AIM OF THE TASK:
Pick out each row below that contains the string "icon", and copy those rows.

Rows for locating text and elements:
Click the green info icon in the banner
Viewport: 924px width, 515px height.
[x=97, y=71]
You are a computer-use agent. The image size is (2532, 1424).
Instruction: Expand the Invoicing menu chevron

TASK ANSWER:
Click the green info icon in the banner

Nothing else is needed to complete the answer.